Scalia: Fed courts flooded with “nickel and dime” cases

At an American Bar Association meeting in New Orleans this month, U.S. Supreme Court Justice Antonin Scalia claimed that federal courts are increasingly bogged down with “nickel and dime” criminal cases as a result of  new criminal statutes enacted by lawmakers. The increase in criminal cases, Scalia argues, is turning the federal court into a “court of criminal appeals.” At the meeting, Scalia also offered his opinion on abortion, but avoided the topic of same-sex marriage. Check out coverage of the meeting by The Associated Press below. MWN

Scalia: Routine criminal cases clog federal courts

The Associated Press

The federal courts have become increasingly flooded with “nickel and dime” criminal cases that are better off resolved in state courts, U.S. Supreme Court Justice Antonin Scalia said Saturday.

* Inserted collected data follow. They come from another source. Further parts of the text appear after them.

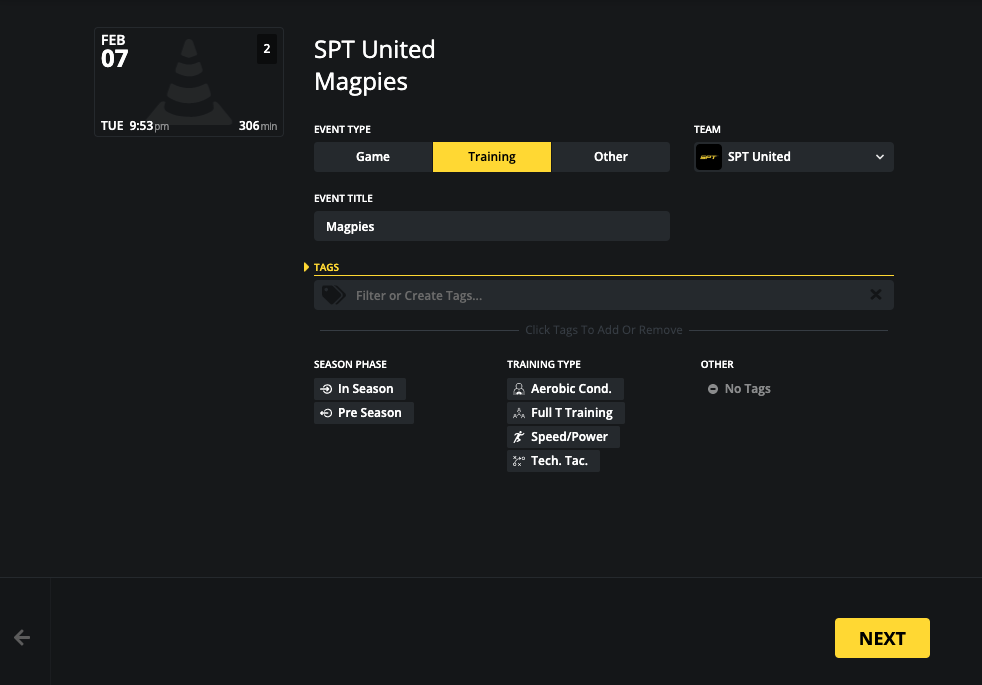Screen dimensions: 982x685
Task: Open the TEAM dropdown for SPT United
Action: pos(878,156)

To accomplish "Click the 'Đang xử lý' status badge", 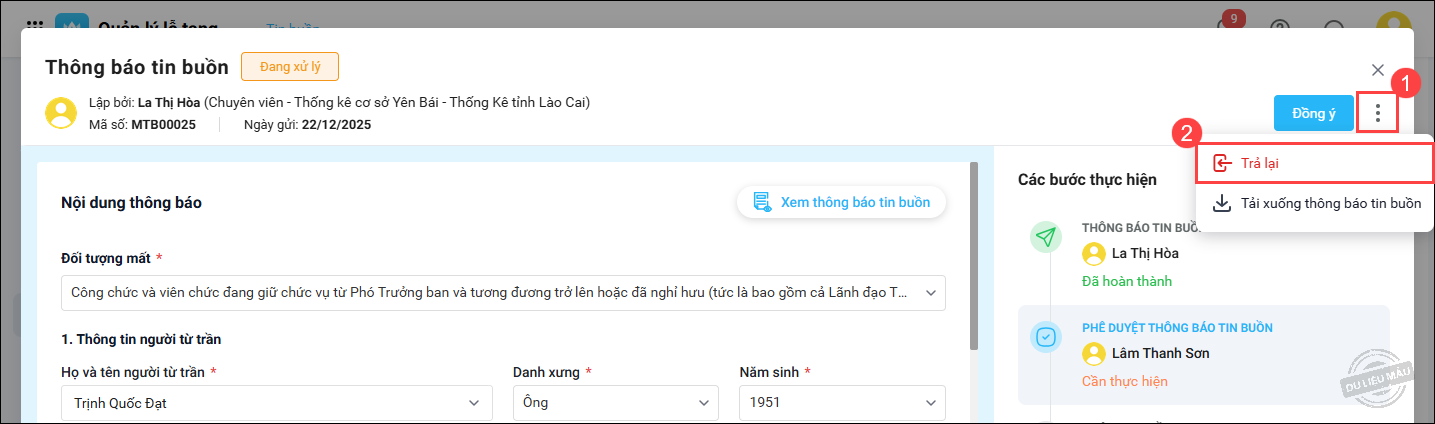I will click(290, 67).
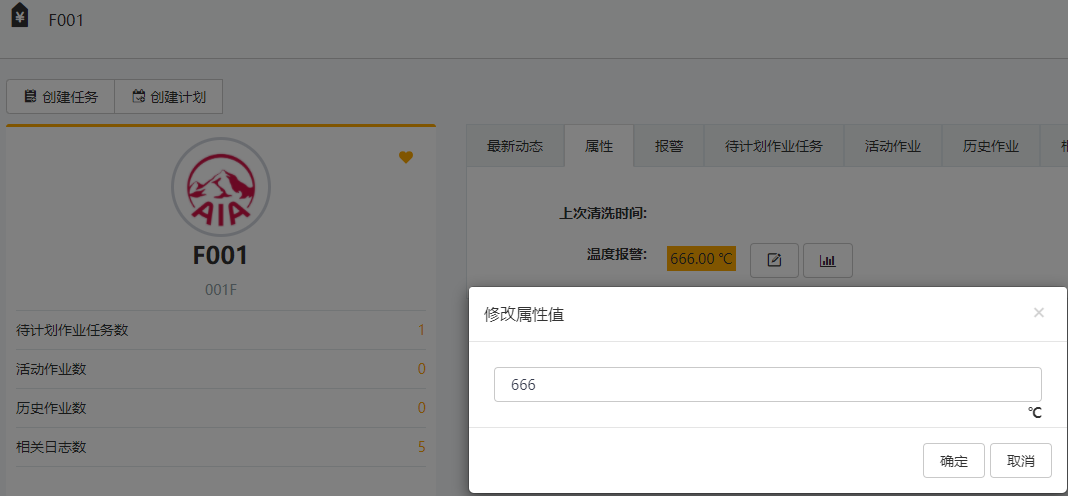Select the 属性 tab
The image size is (1068, 496).
[599, 146]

Scalia told an American Bar Association meeting in New Orleans that he’s worried that the nation’s highest court is becoming a “court of criminal appeals.”

“This is probably true not just of my court, but of all the federal courts in general. A much higher percentage of what we do is criminal law, and I think that’s probably regrettable,” he said. “I think there’s too much routine criminal stuff that has been pouring into the federal courts that should have been left to the state courts.”

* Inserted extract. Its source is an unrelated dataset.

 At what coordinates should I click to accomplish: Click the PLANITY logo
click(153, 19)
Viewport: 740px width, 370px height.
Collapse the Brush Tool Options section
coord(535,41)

Scalia said civil dockets in some federal jurisdictions are lagging behind because criminal cases take precedence. He attributed the trend to lawmakers enacting new criminal statutes and bogging down the federal courts with “nickel and dime criminal cases that didn’t used to be there.”

“This stuff is just pouring into the federal courts. That’s not what the federal courts were set up for,” he said.

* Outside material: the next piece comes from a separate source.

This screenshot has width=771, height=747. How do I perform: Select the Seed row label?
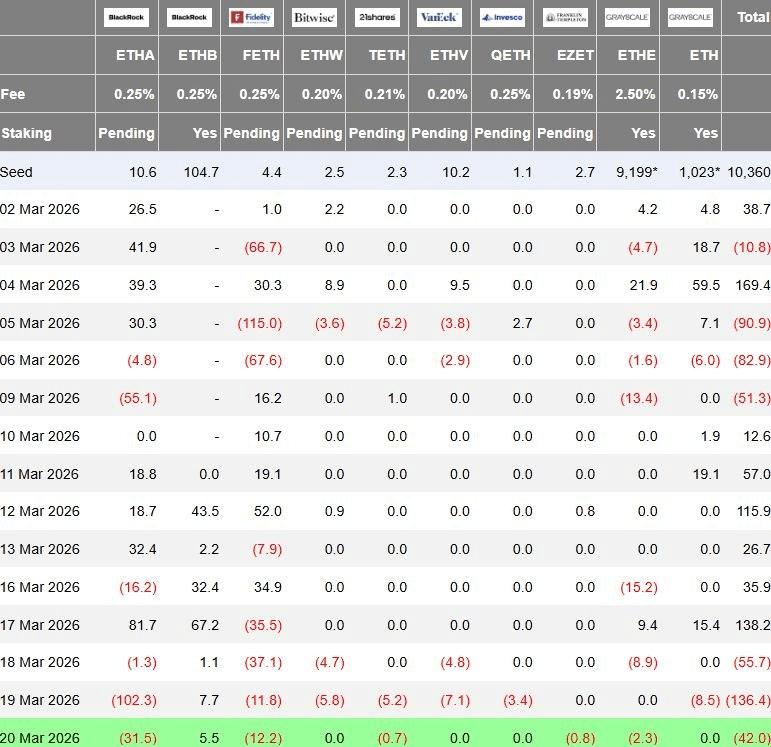[x=17, y=172]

Boston University School of Law dean emeritus Ronald Cass, who moderated the forum, asked Scalia how the court decides which cases to hear.

“Believe me, it is not hard, once you’ve got it though your head that you are not a court of errors, that it is not the job of the United States Supreme Court to correct mistakes,” he said. “The cases you have to take are pretty clear: the cases in which the lower courts have disagreed on the meaning of a federal statute or on the meaning of a constitutional provision.”

“On rare occasions,” he added, “we’ll take a case where the issue is terribly important but there is not a circuit conflict.”

One woman asked Scalia if his view of the Roe vs. Wade abortion ruling was influenced by his religion. Scalia said it wasn’t.

“If I was following my Catholic nose, I would agree with those who think that the states must prohibit abortion. I don’t agree with that,” he said. “I think the constitution says nothing about it, as it says nothing about a lot of other things, a lot of other important things, a lot of other heartfelt things. And when it says nothing about it, it means democracy governs.”

Some topics were off-limits, however. When a woman asked Scalia if he sees any constitutional basis for legalizing same-sex marriage, Cass interjected and said the justice shouldn’t talk about “questions that are likely to come before the court.”

“This is out there somewhere, I think,” Scalia said, drawing laughter from the crowd.

Attorney General Eric Holder also spoke at the bar association’s “midyear meeting” Saturday, expressing the Justice Department’s commitment to preserving resources for indigent defense. Other topics up for discussion during the meeting included state court funding, efforts to ensure access to justice, foreclosure prevention and disaster preparedness.